In a key scene from her documentary Truth or Dare, the star responds to a dare by fellating a bottle of mineral water. In one fell swoop, she solidifies her reputation as a sexual tease and agent provocateur, while exorcising the trauma of the sexual attack that happened to her when she was a young girl alone in New York. She has often referred to multifarious demons, and this was one of them. From the early 1990s, Madonna began playing an elaborate game of truth or dare with the world, and with herself. With each project—from “Justify My Love,” to Blond Ambition, to Truth or Dare, to Sex, she began a journey of revelation, upping the ante in terms of nudity and psychodrama. “She’s always fishing for people to be real with her,”
a friend once said wistfully, “but only a few people can.” Layer after layer comes off as Madonna chases the intimacy she craves. The Sex era is a beautiful, bold, harrowing exercise in frustration and, despite her attempts at invincibility, a curious act of self-destruction.
THE “VOGUE” video was assembled after a huge casting call in LA. “There were about five hundred guys there. It was mayhem, with all kinds of dancers,” Wilborn told me. A performing arts graduate from Chicago, he was the most experienced of the “Vogue” troupe. “At that time, the dance environment was at a transitional point—L.A. was show town and New York was all about technique. For this audition, dancer dancers as well as commercial dancers turned out. It was red-hot.” Madonna quickly identified her main contenders. “That first day she saw, she cut, she saw, she cut, and ended up with thirty guys. When I got home, there was a message on my machine from her, saying would I meet her at a club that night.” Wilborn turned up, along with two other men from the audition, and they duly partied the night away. To complete the test, Madonna invited them to a private dance class the next morning.

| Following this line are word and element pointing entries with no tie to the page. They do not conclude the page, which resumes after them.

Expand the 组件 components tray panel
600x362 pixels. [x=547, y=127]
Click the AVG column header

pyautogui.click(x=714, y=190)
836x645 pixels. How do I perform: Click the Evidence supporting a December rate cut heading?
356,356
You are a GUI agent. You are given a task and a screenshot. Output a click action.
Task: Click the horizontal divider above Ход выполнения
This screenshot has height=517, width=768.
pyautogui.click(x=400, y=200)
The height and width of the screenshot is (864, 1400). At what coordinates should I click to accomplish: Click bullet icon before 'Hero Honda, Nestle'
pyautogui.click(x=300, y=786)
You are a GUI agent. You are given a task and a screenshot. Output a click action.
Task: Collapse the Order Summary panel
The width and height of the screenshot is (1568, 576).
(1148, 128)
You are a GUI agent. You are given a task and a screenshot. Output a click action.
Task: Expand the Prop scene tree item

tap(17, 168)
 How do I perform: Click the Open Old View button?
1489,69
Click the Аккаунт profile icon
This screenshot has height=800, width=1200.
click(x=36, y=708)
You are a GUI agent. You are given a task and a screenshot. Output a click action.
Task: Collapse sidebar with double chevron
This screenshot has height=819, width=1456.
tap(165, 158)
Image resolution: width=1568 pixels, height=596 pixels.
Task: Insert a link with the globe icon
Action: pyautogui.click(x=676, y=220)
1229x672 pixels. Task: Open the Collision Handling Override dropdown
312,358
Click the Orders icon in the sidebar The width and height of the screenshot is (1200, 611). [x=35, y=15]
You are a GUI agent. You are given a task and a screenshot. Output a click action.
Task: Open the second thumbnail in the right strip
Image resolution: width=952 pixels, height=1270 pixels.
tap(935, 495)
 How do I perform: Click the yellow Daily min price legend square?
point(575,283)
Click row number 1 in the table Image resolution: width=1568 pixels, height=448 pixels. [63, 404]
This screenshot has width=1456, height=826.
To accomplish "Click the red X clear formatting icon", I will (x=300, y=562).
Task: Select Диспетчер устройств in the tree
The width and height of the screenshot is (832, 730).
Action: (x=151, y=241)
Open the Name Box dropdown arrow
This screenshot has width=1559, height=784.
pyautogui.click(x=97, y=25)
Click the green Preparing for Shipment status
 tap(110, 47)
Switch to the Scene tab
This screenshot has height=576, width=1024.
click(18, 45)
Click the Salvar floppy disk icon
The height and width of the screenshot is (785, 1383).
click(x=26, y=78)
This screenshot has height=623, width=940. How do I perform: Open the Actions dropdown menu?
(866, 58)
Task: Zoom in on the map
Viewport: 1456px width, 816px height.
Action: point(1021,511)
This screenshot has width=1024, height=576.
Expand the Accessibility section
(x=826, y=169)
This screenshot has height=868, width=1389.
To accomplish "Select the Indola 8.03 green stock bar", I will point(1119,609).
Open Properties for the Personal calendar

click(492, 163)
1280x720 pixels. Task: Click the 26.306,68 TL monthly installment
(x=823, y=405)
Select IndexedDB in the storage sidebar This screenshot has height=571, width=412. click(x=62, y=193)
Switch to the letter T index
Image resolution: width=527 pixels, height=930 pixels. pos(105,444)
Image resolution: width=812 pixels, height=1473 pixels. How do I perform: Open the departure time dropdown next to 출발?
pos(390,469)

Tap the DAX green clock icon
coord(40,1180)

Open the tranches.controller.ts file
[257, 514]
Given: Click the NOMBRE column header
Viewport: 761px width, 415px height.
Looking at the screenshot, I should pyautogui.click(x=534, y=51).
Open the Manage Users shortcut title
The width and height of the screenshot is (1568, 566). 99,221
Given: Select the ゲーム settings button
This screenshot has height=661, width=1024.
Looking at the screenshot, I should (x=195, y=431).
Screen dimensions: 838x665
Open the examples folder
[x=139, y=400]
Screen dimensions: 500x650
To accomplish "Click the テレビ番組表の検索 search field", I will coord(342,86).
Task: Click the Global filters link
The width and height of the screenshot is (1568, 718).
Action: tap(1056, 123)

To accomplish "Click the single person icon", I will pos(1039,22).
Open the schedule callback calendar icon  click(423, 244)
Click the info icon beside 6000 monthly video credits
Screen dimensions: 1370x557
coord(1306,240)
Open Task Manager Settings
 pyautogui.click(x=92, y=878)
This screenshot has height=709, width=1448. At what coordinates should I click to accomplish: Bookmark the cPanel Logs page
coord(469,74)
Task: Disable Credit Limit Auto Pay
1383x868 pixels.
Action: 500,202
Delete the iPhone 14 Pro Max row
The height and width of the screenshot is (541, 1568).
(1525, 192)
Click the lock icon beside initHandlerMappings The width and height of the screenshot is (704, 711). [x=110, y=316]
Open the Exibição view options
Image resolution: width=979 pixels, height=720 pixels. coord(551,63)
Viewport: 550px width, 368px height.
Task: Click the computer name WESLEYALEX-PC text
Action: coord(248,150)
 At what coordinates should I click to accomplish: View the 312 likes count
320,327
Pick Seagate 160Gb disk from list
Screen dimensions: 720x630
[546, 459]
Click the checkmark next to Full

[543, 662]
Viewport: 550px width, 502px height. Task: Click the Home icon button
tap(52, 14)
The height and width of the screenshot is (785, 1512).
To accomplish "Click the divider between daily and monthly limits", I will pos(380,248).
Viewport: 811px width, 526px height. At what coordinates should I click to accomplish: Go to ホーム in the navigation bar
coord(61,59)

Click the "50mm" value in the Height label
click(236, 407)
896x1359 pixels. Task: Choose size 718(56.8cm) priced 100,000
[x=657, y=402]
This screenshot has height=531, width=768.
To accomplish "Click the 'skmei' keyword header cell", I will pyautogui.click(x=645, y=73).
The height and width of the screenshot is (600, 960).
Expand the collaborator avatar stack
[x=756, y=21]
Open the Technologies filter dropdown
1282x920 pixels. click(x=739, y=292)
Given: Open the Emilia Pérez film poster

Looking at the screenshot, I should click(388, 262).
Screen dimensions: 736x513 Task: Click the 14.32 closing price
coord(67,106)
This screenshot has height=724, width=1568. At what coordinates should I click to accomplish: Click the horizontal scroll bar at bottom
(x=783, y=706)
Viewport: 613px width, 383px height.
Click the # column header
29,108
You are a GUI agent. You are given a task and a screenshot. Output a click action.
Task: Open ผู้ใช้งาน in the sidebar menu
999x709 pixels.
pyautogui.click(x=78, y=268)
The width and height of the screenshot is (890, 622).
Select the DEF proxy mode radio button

Within days, she had her “Vogue” troupe in place, which included Wilborn; the street-smart Oliver Crumes; Salim Gauwloos (aka Slam), a classically trained Belgian ballet dancer with smoldering Valentino looks; plus Jose Gutierez and Luis Camacho, original “voguers” from the gay scene. Directly inspired by Willi Ninja, the vogueing star of the 1990 documentary Paris Is Burning, Madonna wanted to incorporate his references to Fred Astaire, Olympic gymnastics, and Asian dance into her work.